Companies and security providers are gradually realising that it is impossible to build impenetrable defences and keep out every attacker. Instead, the focus has shifted to ensuring that once a system has been compromised it is difficult for an intruder to leave with anything useful.
According to Net Applications, a web analytics company based in California, the third most widely used desktop computer operating system in the world is Windows XP. It is run on nearly one in 10 desktop computers even though Microsoft stopped writing and distributing security updates for it in 2014.
For many companies, the cost of replacing software for their entire stock of computers is prohibitive, even without factoring in the disruption it would cause. There are other issues to consider, too. Sometimes the legacy system may be running on computers housed inside expensive specialist tools.

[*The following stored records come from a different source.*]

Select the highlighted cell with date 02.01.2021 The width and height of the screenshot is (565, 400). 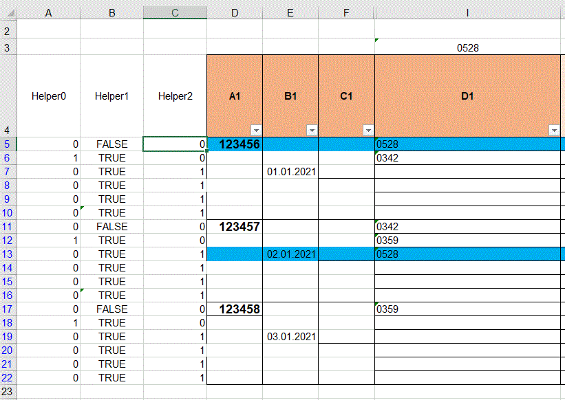tap(290, 254)
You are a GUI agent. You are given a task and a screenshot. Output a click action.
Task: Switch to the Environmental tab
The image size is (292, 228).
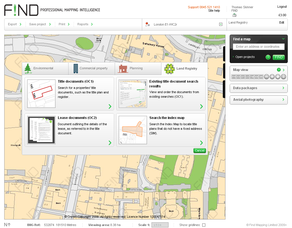pos(45,68)
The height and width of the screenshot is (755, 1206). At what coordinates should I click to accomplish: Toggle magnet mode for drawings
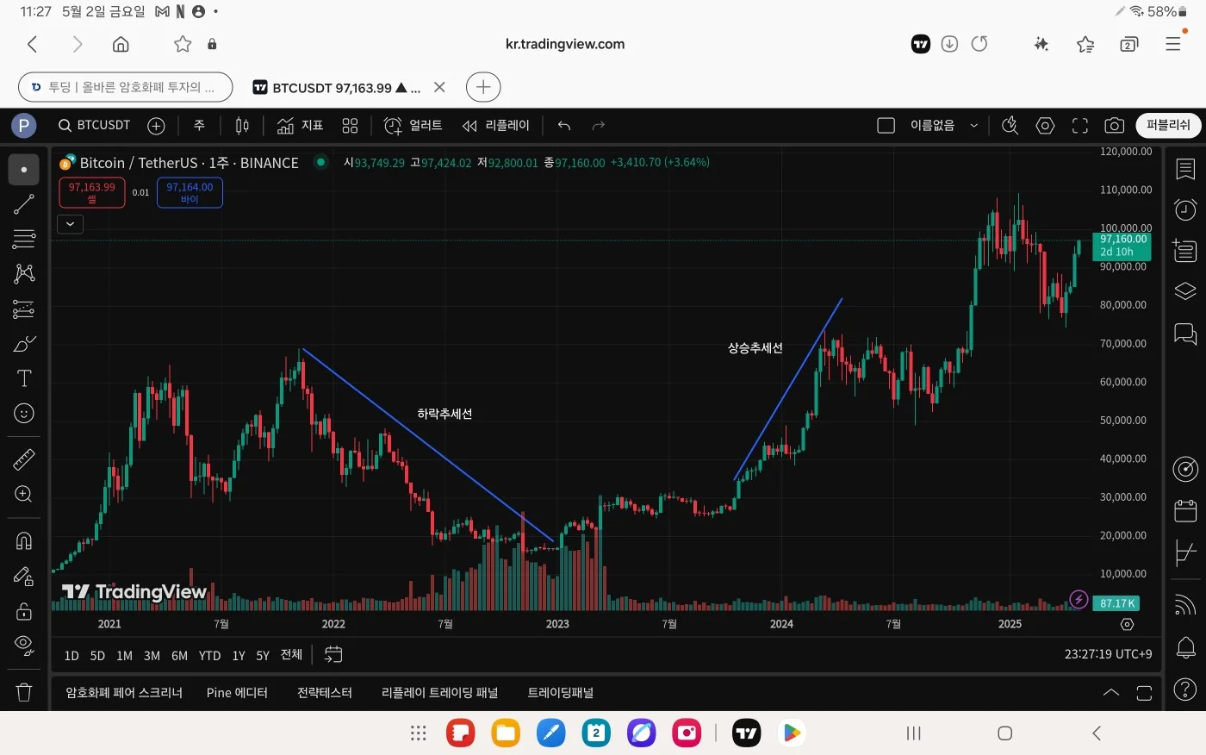pyautogui.click(x=24, y=540)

This is particularly true in industries with budget pressures such as healthcare.
Dan Taylor, head of cyber security at NHS Digital, the body that advises the UK’s National Health Service on cyber security, says the use of Windows XP persists in some unexpected parts of the NHS because of this problem. “You wouldn’t throw out your MRI scanner because it’s got XP,” he says.

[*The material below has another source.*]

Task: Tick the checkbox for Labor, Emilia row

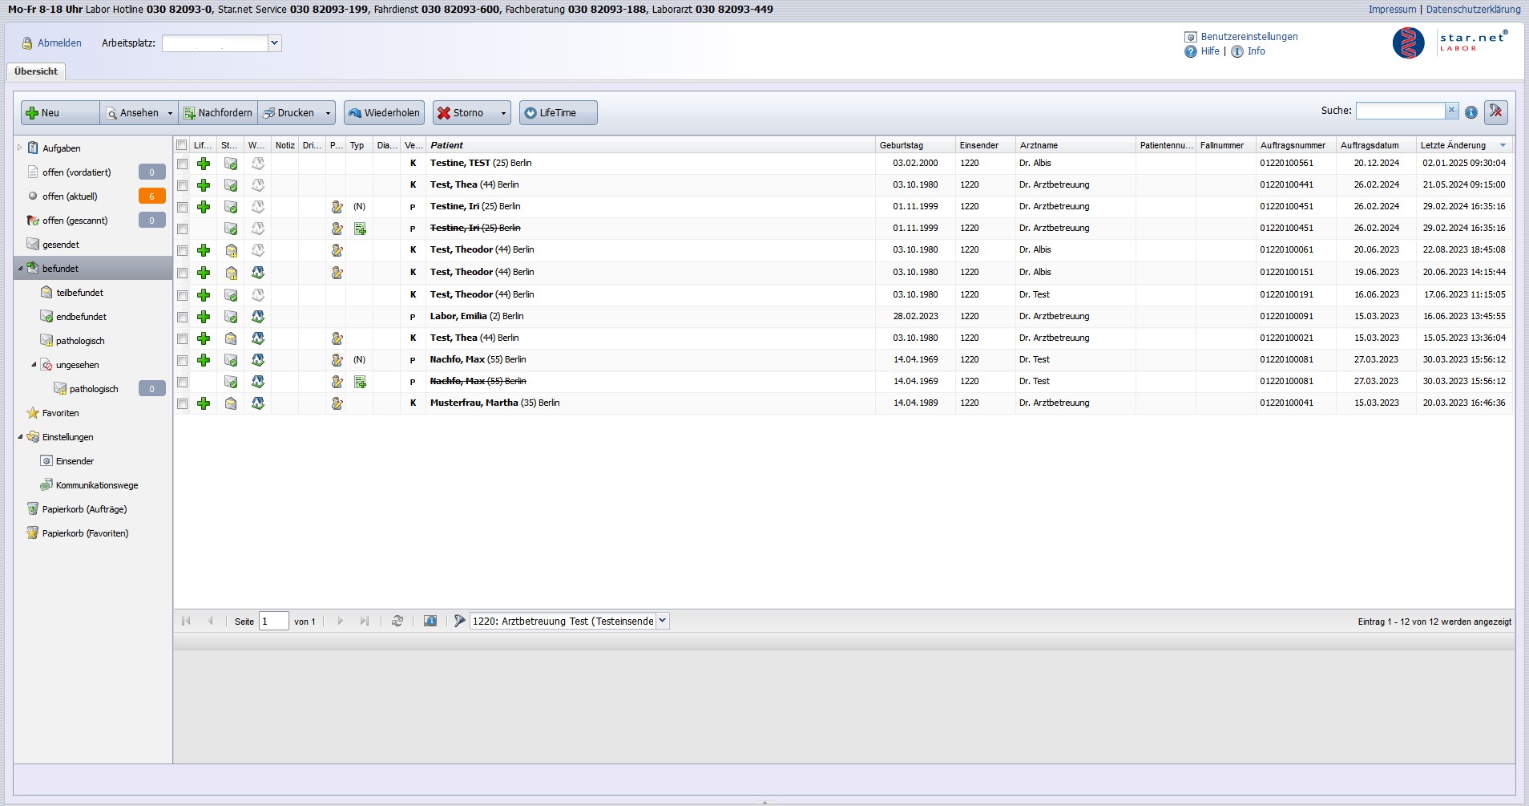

Businesses — both those running legacy systems and the security consultants helping them with their data security — are learning that the most practical solution often involves accepting some level of security risk.
“In the past, the approach was to do nothing: the security challenge didn’t outweigh the risk of bringing the enterprise to a halt,” says Salvatore Sinno, chief security architect for Europe at IT company Unisys. “Now the approach is around three fundamental strategies: hardening the legacy systems; doing a formal risk assessment of a particular system to identify what elements are most at risk, and replacing that part of the system; and, in some industries, replacing the legacy system completely.”
Mr Sinno says there are several options open to organisations unable or unwilling to replace legacy systems.
“Businesses are putting more effort into having a better understanding of what damage security incidents can do,” he says. “At the same time they are starting to realise that it’s [about] how you respond to the security breach.”
An anonymous reporting culture can help organisations learn from cyber security mistakes, but just as vital is an awareness of the extent to which legacy systems are still in use. “If you count pharmacists, there are 40,000 NHS organisations,” says Mr Taylor, who is trying to find out how many of them still use Windows XP. “What we don’t know is the scale of the problem. Once we know . . . we can work out the different strategies to move them off [legacy systems] as soon as possible.”